If the LRT provides a p-value<0.05, feature X is significant.
LRT Prerequisites¶
To run LRT, you must have the following:
A good full VFL model
VFL model data config
VFL model config
VFL model session metrics
LRT Example¶
Specify the data_config from the VFL model.
data_config = {
provider_name: {
"label_client": False,
"predictors": provider_features,
"target": None,
"backend": {"name": "pandas"},
},
consumer_train_name: {
"label_client": True,
"predictors": consumer_features,
"target": target,
"sample_weight": exposure,
"backend": {"name": "pandas"},
},
}
Specify the model_config from the VFL model.
model_config = {
"strategy": {"name": "VflGlm", "params": {}},
"model": {
provider_name: {"params": {"input_size": len(provider_features), "output_activation": "exp"}},
consumer_train_name: {"params": {"input_size": len(consumer_features), "output_activation": "exp"}},
},
"ml_task": {
"type": "regression",
"loss_function": "poisson",
"params": {},
},
'lrscheduler': {"name": "onecyclelr", "params": {"max_lr": 0.1}},
"optimizer": {"name": "Adam", "params": {"learning_rate": 0.05}},
"init_params": {consumer_train_name: baseline_init},
"seed": 42,
"calculate_training_metrics": True
}
likelihood_ratio_test_group = {"has_basement":["has_basement_yes"],
"use":["use_P", "use_R"],
"constructions":["constructions_CW",
"constructions_PF",
"constructions_SF",
"constructions_SM",
"constructions_TF"],
"floor_level":["floor_level_norm"],
"height":["height_norm"],
"storeys":["storeys_norm"],
"carrier_num_feature_1": ['carrier_num_feature_1_norm'],
"carrier_num_feature_2": ['carrier_num_feature_2_norm'],
"carrier_num_feature_3": ['carrier_num_feature_3_norm'],
"carrier_num_feature_4": ['carrier_num_feature_4_norm'],
"carrier_cat_feature_1": ['carrier_cat_feature_1_A', 'carrier_cat_feature_1_B'],
"carrier_cat_feature_2": ['carrier_cat_feature_2_A', 'carrier_cat_feature_2_B'],
"carrier_cat_feature_3": ['carrier_cat_feature_3_A', 'carrier_cat_feature_3_B']}
Run LRT with the batch runner¶
batch_id, batch_sessions = client.run_vfl_batch(
name="Testing VFL batch lrt",
description="batching VFL",
prl_session_id=prl_session.id,
vfl_mode='train',
min_num_clients=2,
num_rounds=rounds,
package_name="iai_glm",
data_config=data_config,
model_config=model_config,
data_strategy="lrt",
group_config=likelihood_ratio_test_group,
# How many sessions to run in parallel
capacity=5,
tasks=[
iai_tb_aws_consumer.vfl_train(train_dataset_name=consumer_train_name,
test_dataset_name=consumer_test_name,
client_name=consumer_train_name,
batch_size=v_batch_size),
iai_tb_aws_provider.vfl_train(train_dataset_name=provider_name,
test_dataset_name=provider_name,
client_name=provider_name,
batch_size=v_batch_size),
],
)
Calculate the test statistics¶
from scipy.stats.distributions import chi2
import pandas as pd
# The vfl_metrics here must be the metrics of the FULL VFL MODEL, which should already be available
llf_full = vfl_metrics['train_loglike']
lrt_pval = {}
# For each LRT model in the batch
# batch_session is in the format of {session_id: session_obj}
for f in batch_sessions.keys():
llf_reduced = list(batch_sessions[f].metrics().as_dict()['client_metrics'][-1].values())[0]['train_loglike']
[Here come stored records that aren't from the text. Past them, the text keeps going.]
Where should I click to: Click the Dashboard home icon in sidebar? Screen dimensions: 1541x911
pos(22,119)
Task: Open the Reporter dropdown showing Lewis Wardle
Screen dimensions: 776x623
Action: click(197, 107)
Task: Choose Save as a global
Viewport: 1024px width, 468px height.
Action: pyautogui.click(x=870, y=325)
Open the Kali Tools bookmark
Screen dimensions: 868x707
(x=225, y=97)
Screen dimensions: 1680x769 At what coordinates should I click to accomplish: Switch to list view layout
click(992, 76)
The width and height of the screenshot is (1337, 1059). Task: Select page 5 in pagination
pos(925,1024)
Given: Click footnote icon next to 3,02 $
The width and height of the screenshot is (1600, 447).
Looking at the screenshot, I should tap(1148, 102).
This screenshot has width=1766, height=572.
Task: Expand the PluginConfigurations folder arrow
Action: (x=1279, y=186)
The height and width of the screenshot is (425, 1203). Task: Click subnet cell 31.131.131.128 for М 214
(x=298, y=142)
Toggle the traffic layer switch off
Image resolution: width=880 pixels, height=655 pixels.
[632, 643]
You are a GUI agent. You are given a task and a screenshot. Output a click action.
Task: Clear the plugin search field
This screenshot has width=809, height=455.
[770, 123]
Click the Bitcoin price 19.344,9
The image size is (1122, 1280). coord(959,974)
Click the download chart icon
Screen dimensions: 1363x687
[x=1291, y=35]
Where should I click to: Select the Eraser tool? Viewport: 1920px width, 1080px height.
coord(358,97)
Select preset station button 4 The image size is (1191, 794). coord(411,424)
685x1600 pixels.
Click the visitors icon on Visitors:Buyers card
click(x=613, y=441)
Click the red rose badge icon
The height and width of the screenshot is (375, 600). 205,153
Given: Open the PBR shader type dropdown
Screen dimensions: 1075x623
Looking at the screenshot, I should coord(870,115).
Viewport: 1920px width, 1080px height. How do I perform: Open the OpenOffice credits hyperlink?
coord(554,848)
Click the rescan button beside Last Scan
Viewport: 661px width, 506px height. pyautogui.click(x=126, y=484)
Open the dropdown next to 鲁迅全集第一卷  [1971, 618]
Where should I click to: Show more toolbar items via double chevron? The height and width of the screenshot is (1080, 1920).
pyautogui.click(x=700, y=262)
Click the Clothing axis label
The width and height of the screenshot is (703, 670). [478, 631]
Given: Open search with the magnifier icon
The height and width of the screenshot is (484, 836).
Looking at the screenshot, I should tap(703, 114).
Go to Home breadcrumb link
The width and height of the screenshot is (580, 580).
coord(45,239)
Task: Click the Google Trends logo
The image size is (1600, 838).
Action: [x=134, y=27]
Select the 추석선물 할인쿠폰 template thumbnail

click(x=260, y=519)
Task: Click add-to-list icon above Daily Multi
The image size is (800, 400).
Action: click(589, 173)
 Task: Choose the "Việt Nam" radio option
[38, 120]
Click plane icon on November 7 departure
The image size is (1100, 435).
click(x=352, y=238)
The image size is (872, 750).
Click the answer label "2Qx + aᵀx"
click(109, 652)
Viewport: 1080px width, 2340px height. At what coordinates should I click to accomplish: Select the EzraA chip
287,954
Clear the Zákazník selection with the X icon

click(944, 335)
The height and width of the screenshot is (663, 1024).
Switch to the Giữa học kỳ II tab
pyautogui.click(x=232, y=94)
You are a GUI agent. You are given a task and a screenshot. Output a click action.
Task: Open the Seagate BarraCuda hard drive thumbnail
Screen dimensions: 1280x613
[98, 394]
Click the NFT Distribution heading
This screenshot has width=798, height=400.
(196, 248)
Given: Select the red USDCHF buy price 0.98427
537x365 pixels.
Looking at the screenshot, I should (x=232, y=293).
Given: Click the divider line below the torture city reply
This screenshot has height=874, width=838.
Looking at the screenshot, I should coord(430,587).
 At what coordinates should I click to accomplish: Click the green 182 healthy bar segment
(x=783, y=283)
LRT = -2*(llf_reduced - llf_full)
p_val = chi2.sf(LRT, 1)
lrt_pval[f]=p_val
lrt_result = pd.Series(lrt_pval, name='LRT')
The lrt_result is a pandas series, that is, a single column table with rows corresponding features (the keys in likelihood_ratio_test_group) and the column value being the p-value.